The far right advocates for RFS won't even consider a compromise of similar resolve.........go figure:banghd

*Some people just can't see the forest beyond the trees!*


----------



## RJJ (Nov 20, 2012)

I was once far right! Then I shifted slightly to the right! ops I realizzzed that neither position was ok!


----------



## hlfireinspector (Nov 21, 2012)

RJJ said:
			
		

> Smoke VS Sprinklers! The debate starts a new!:inspctr


HOUSTON: Woman gets 80 years for deadly Texas day care fire | National | Bradenton Herald

What good did smokes do for these babies?


----------



## mtlogcabin (Nov 21, 2012)

> "She was being paid to watch these children. She knew better," Baldassano said. "It's not the stove. It's not the refrigerator. It's not any parents' fault. It's nobody's fault but her own."Read more here: HOUSTON: Woman gets 80 years for deadly Texas day care fire | National | Bradenton Herald
> ​


The building code is not ment to protect people from others incompetence.


----------



## AegisFPE (Nov 21, 2012)

It appears that the news reports are mistakenly referring to smoke alarms as smoke detectors. It is some consolation that the fire department was able to use this story to emphasize specific prevention measures to the community.

As far as mandating sprinklers in all new housing in order to protect daycare centers in existing homes, I fail to see any benefit for the children.

To support tmurray's statistics that residential fire sprinklers in new construction (which would be installed alongside hardwired interconnected smoke alarms) would make less than 1/2 of 1 percent difference in survival statistics can be seen in a 2008 NFPA report which cites a 99.45% chance of surviving a home fire when working smoke alarms are present. In the 2011 NFPA Report that survival rate is up to 99.59% for hardwired smoke alarms (99.99% with hardwired smoke alarms and wet pipe sprinkler protection).


----------



## RJJ (Nov 21, 2012)

hlfire: Didn't do any good. However, I agree with aegisFPE. As stated above I have been on both sides of the coin on this issue. I voted against them in the twin city mess and in Baltimore. I have spent countless hours reviewing all positions. In some AHJ's I inspect and enforce the requirement for Sprinklers. In other AHJ's they are not required under PA UCC. I have a different view than several years back on the need or not for sprinklers. However, as we have seen ICC has not fared well since the mandate to their code books and states have not approved them.


----------



## hlfireinspector (Nov 21, 2012)

statistics can be seen in a 2008 NFPA report which cites a 99.45% chance of surviving a home fire when working smoke alarms are present. In the 2011 NFPA Report that survival rate is up to 99.59% for hardwired smoke alarms (99.99% with hardwired smoke alarms and wet pipe sprinkler protection).

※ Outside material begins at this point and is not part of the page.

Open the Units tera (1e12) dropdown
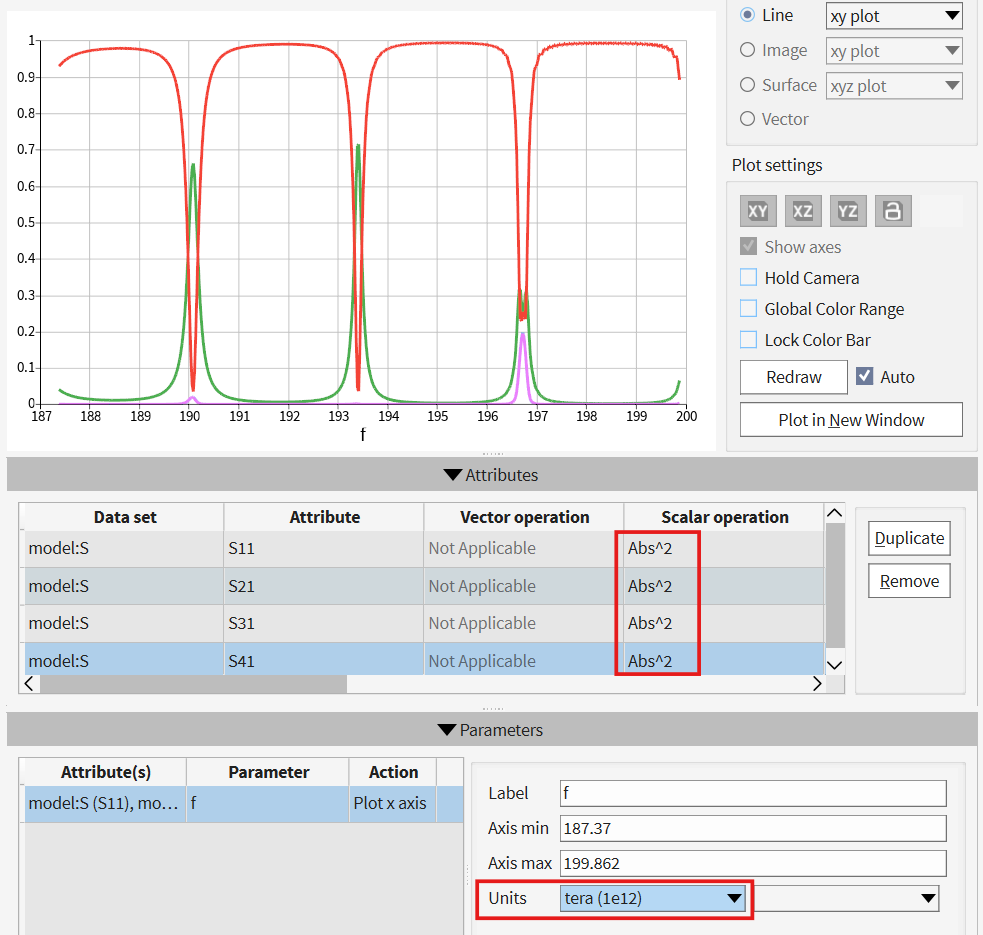 point(653,898)
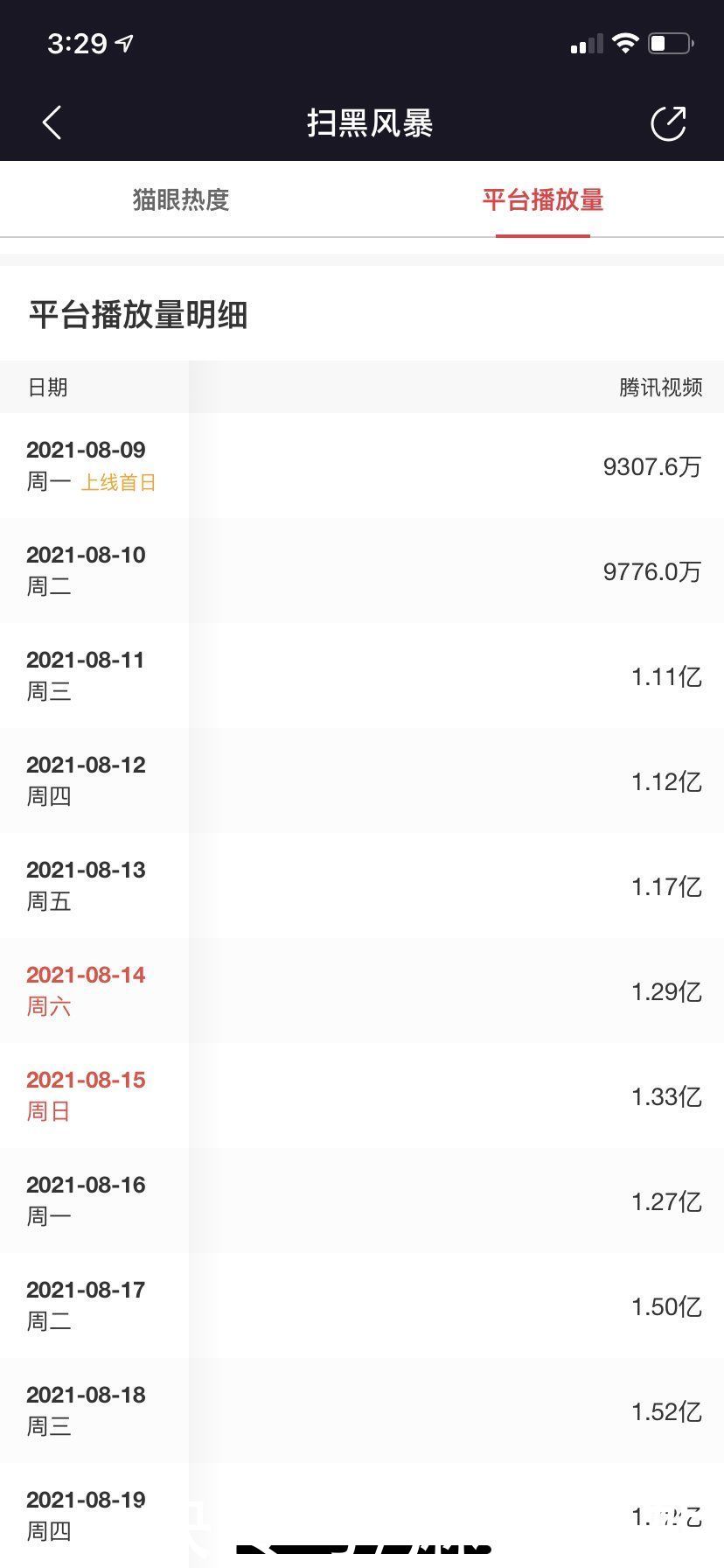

Somke alarms are great but you have to be capable of fleeing from the fire. Smoke alarms are passive protection and sprinklers are active protection. Get on the e-mail list for fire deaths from (non-arson) residental fires. Every day many many deaths of babies and elderly that are unable to respond to smoke alarms. We (the fire service) did not come up in arms over brace walls in residental structures. I can sprinkler a home for less than I can install brace walls. Heck I can sprinkler a home for less than they charge to paint it. IMHO Off soapbox now!!!!


----------



## tmurray (Nov 22, 2012)

cda said:
			
		

> do you have a source link for those numbers???


No, sorry, these are Canadian statistics the .1% survivability was calculated from Canadian communities and was from a engineering industry magazine discussing the mandatory sprinkler requirements in the US and it's cost benefit for Canada. The 3 Million dollar threshold is the number used by the National Research Council in their development of minimum life safety standards for the National Building Code of Canada (if your safety system costs over 3 million dollars per life saved it will never be mandated). The 38 million dollar number is from the Canada Mortgage and Housing Corporation report PDF here. It bears keeping in mind that in Canada the cost of sprinklers in houses is 3$ per square foot (I think the number thrown around in the US is 1.65$?) Given that Canada is more rural than the US sprinklers are likely to cost more because greater proportion of people are supplied using private wells than the US.


----------



## tmurray (Nov 22, 2012)

hlfireinspector said:
			
		

> HOUSTON: Woman gets 80 years for deadly Texas day care fire | National | Bradenton HeraldWhat good did smokes do for these babies?


This wasn't a dwelling it was a daycare.

She left the children unattended.

I'm willing to bet there are laws against leaving children unattended that are under the age of 4 in most developed nations.

The code cannot regulate what stupid people do in a building. It must consider what the occupants will typically do.

I wonder if this woman had been responsible and been there when the fire started if that family would be burying their child right now...


----------



## TJacobs (Nov 24, 2012)

425 ILCS 60/  Smoke Detector Act.

Illinois requires smoke detectors in all residential regardless of age of building.  Requires hard-wired when constructed or altered after 12/31/1987, and hard-wired battery-backup after 01/01/2011.


----------



## hlfireinspector (Nov 24, 2012)

This wasn't a dwelling it was a daycare.

a fire broke out at her home day care

Read more here: HOUSTON: Woman gets 80 years for deadly Texas day care fire | National | Bradenton Herald


----------



## cda (Nov 24, 2012)

It was a person keeping children in a house

Tx normally does not require much more then smoke alarms and fire extinguisher


----------